Hochwohlgebohrner Herr
Höchstzuverehrender Herr Geheimer-Rath.
Der nie gebeten hat, bittet, und, soviel ich einsehe, um Gerechtigkeit.
1.) Ich habe ein Publikum angefangen, das auf den Zustand der Akademie einen Einfluß hat, den nur Ich weiß, und den ich, um nicht unbescheiden zu scheinen, nie sagen werde. Gesezt es hat keinen; es ist ein Publikum, und ich bin verbunden, eins zu lesen.
In den Wochentagen sind die Stunden so besezt, daß man uns armen Nicht-Senatoren officiell verbietet, die nöthigen Privata zu lesen, (worüber unter N. 2..) Ich opfere von meinem Sonntage, den ich nicht frei, sondern nur zu andern der Akademie gleichfals gewidmeten Geschäften bestimmt habe, eine Stunde für dieses Publikum.
Menschen, die nie bekannt waren, viel Religion zu besitzen, schreien seitdem über den „Sabbathsschänder” hetzen die Bürgerschaft, und die Geistlich[/]keit auf mich; erzählen an Studenten, daß sie die nächste Senatssitzung sich das Verdienst machen würden, gegen mich Klage zu erheben; und bis heute – Dienstags – haben sie es schon so weit gebracht, daß sie ihre Indignation unsern frommen Weibern mitgetheilt. – Ich nenne auf Nachfrage Mann, u. Weib.
Worum ich bitte ist folgendes:
Ich habe mich sorgfältig nach dem Gesetze erkundigt, laut der Beilage. „Es ist darüber kein Gesez da.”
(Und dabei im Vorbeigehen! – Hat unsre Akademie Gesetze für die Profeßoren, oder nicht? Ich bin in das zweite Halb-Jahr Profeßor, und weiß es gewiß nicht. Was ich weiß, habe ich bittweise – Das ist für einen Mann, der dem Gesetze buchstäblich nachkommt, darum, weil er gern frei ist, allerdings hart.)
Ist wirklich keins da, so bitte ich binnen hier und Sonntag um ein Gesetz, d.i. nicht um eine bloß für mich geltende Ordre, sondern um einen gemeingültigen, öffentlich promulgirten Befehl: Um einen fürstlichen Befehl.
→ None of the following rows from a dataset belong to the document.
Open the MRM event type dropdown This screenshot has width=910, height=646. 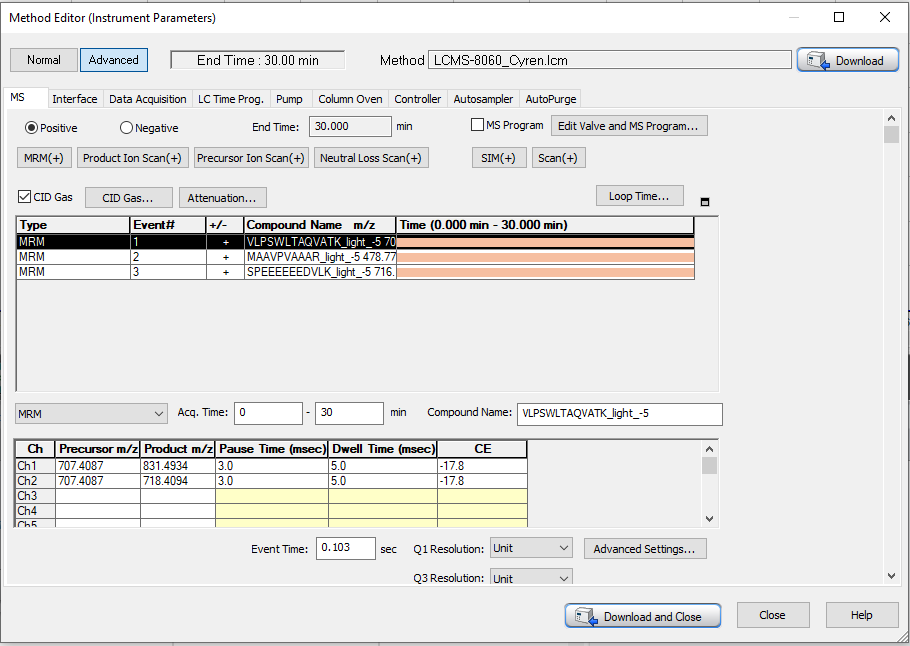click(x=92, y=414)
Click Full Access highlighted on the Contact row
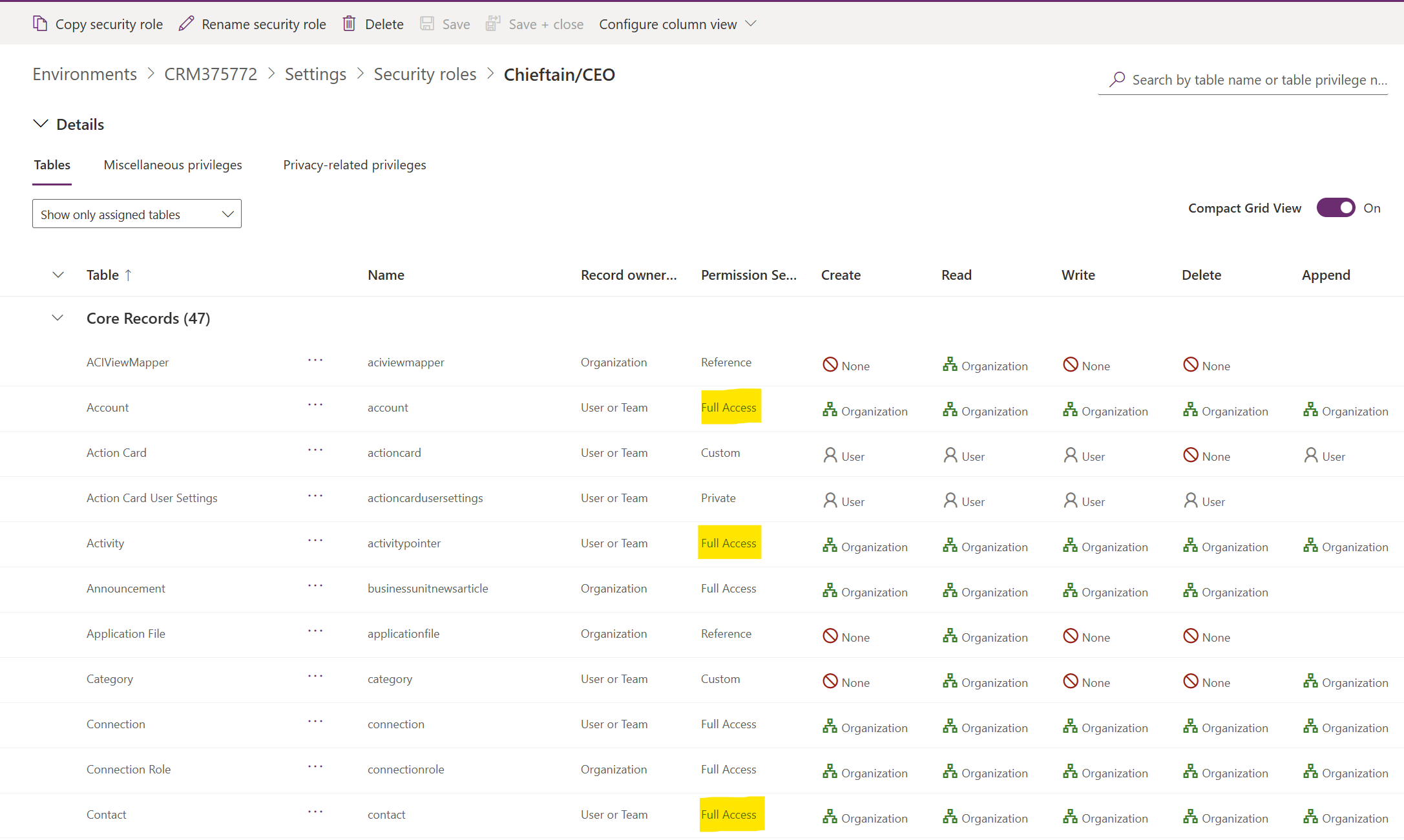 click(x=730, y=814)
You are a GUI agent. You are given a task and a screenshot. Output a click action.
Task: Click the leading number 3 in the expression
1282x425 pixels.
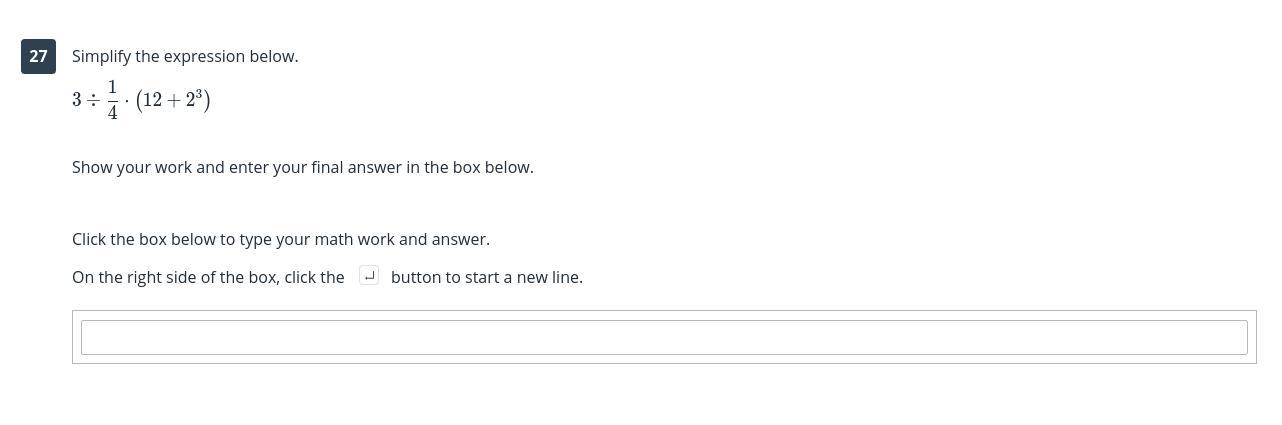tap(77, 100)
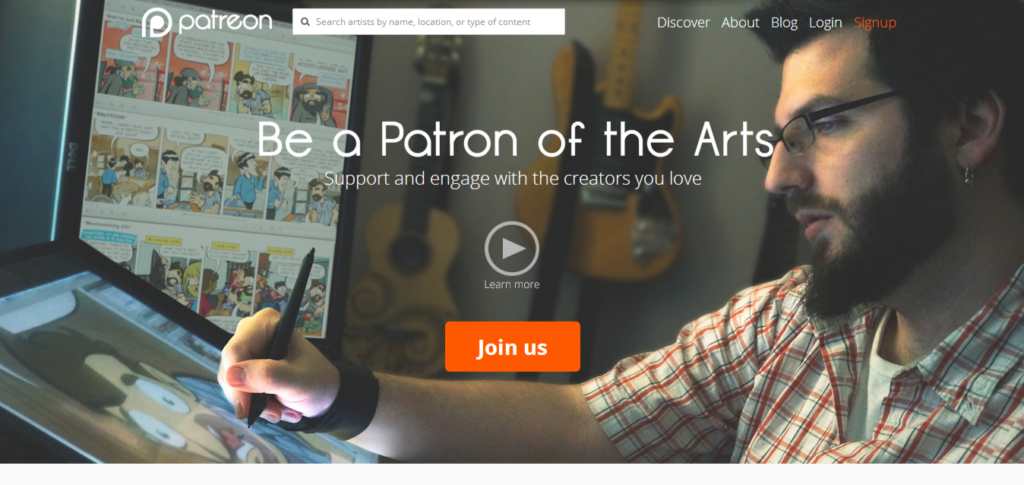
Task: Click the Support and engage with creators subtitle
Action: (513, 178)
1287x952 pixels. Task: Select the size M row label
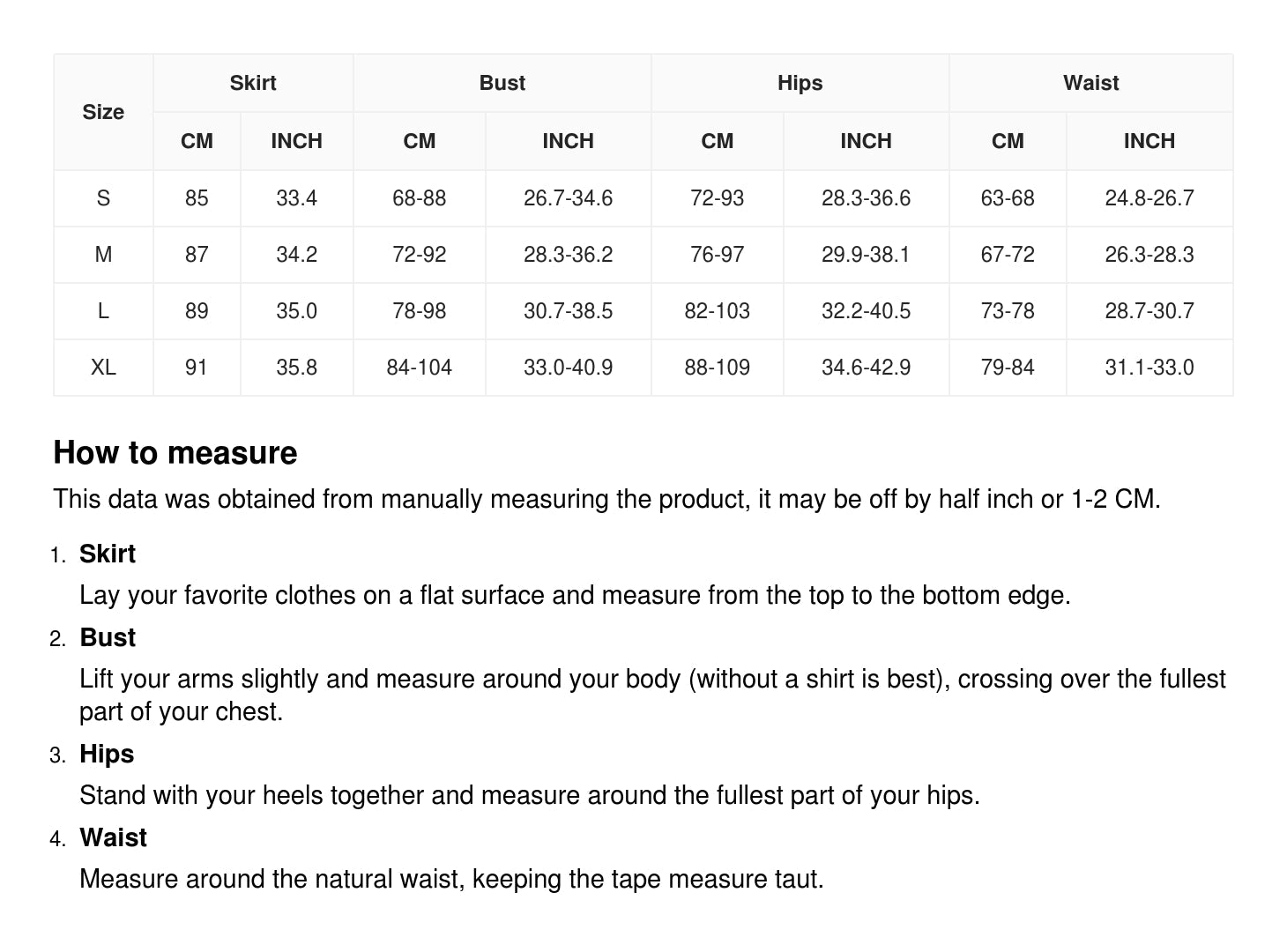[103, 255]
1.) binnen hier, und Sonntag – Ich habe mich anheischig gemacht durch öffentlichen Anschlag, jeden Sonntag zu lesen; [/] ich bin in Vertrage mit den Studenten; ich will diesen Vertrag nicht brechen; und ich kann nur, wenn ich krank werde – ich habe alle Anlage künftigen Sonntag gesund zu seyn – oder wenn ich ein Verbot erhalte, das ich respektiren kann, und mit Ehren darf.
2.) einen fürstlichen Befehl. – Befehlen des Senats, ohnerachtet ich völlig rechtlos zu seyn scheine, will, und werde ich mich nicht unterwerfen.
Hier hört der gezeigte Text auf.